Two modest Cessna-208 Caravan aircraft flew in formation, separated by hundreds of meters of altitude. One emitted radar signals; The other, flying at a lesser height, remained completely silent, capturing echoes.
In the distance, three vehicles moved quickly through wavy terrain, dense in vegetation and scattered structures: A scene designed to hide moving objectives in a background noise storm. Radar screens only showed a noise similar to snow, since traditional filtering methods had difficulties. Then, there was a technological miracle.
As soon as the new technology was activated, the screen was deleted without the slightest noise signal, as the images of the article show. Using a system known as Keystone transformed and high order compensation, The LI team concentrated the scattered energy of the objective in unique distance cells, improving the detectability with a method known as movement correction. They also used another technique known as spectrum compression, which controls Doppler frequency dispersion to refine the radar vision.
Next, innovation arrives: space-time decoupling, a novelty Method that uses a matrix derived from the decomposition in singular values to mathematically unravel the non -linear knots of the echo. By aligning spatial frequencies to zero, while preserving relative speed profiles, the perfect cancellation of environmental interference between double channel echoes was allowed.
The implications of this, after the first tests carried out, could transcend science. Military aircraft equipped with this radar technology could penetrate clouds, day or nightscanning large areas to locate vehicles, ships or missiles in motion, without emitting detectable signals. In addition, a radar system of this type is much more difficult to interfere.
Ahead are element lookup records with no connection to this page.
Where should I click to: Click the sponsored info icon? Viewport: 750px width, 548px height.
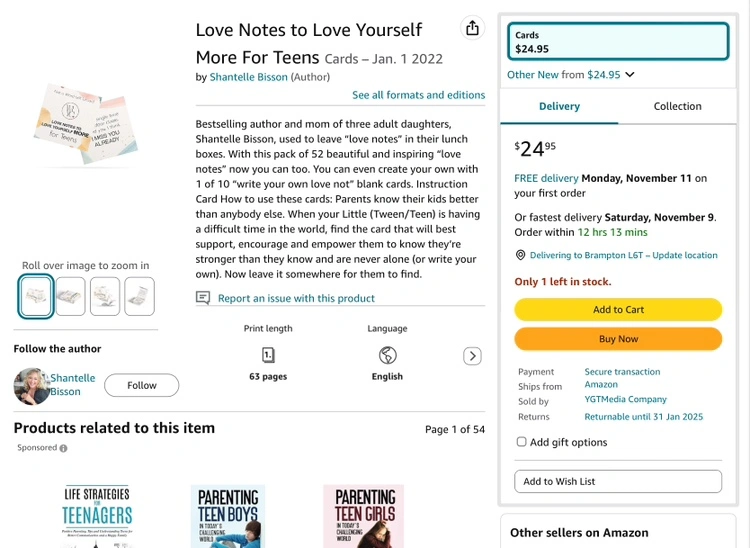click(64, 448)
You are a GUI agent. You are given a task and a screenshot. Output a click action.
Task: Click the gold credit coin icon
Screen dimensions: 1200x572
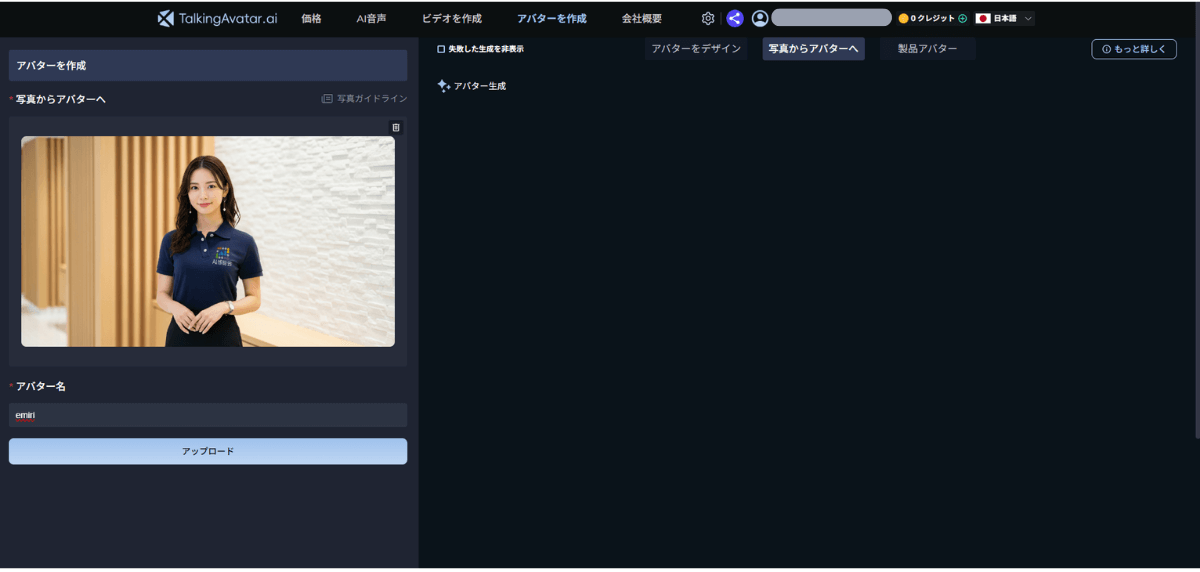[x=903, y=18]
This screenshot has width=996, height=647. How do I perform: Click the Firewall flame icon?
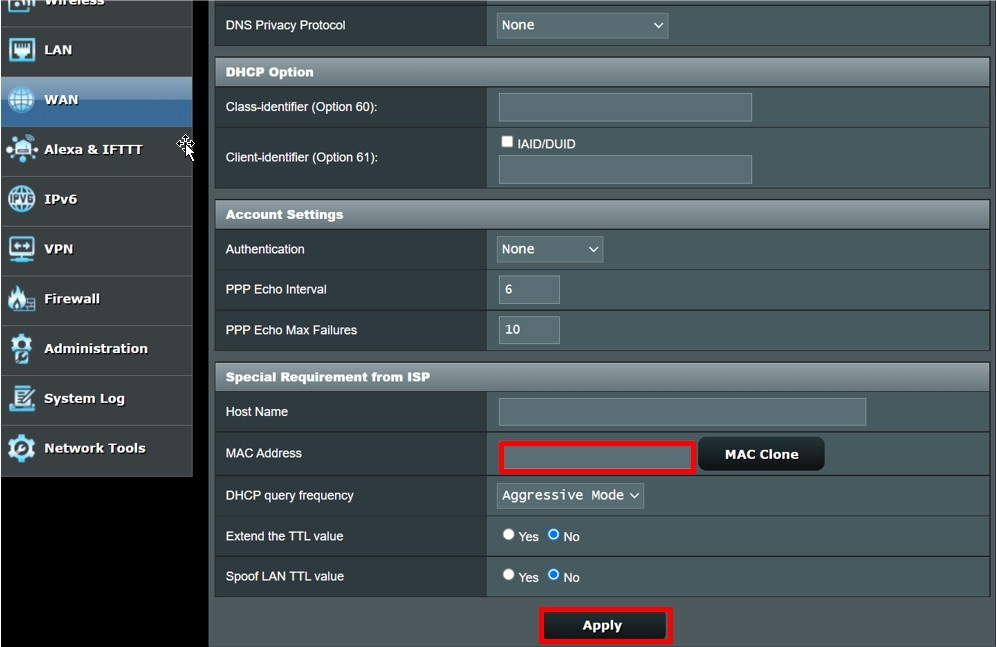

“According to our knowledge, this is a worldwide first,” says Li, awarded the National Invention Award In defense technology and appointed by the Chinese government as one of the most important “future radar stars.”
In recent Air fighting between India and Pakistanit was reported that Indian combat planes were victims of invisible attackers. After analyzing the radio conversations of the Indian pilots intercepted by the Pakistani Air Force, some Chinese military experts believe that the low interception probability radar (LPI), combined with other electronic war technologies, could allow Chinese manufacturing airplanes and missiles to attack first without prior notice.
LPI radars reduce the risk of detection by decreasing power or modifying frequenciesbut still lead to exposure risk. The LI system could eliminate that risk.
During the evidence, the silent Cessna detected terrestrial objectives with clarity greater than 20 decibels, compared to existing methods. In simulations with marine interference (towed, chaotic and notoriously difficult to suppress), he achieved An effective detection with ultrabaja signal-signal relationships, where their rivals failed.
His method did not use any artificial intelligence, something that requires large computer resources. If it works in a Cessna, you should work on almost any plane.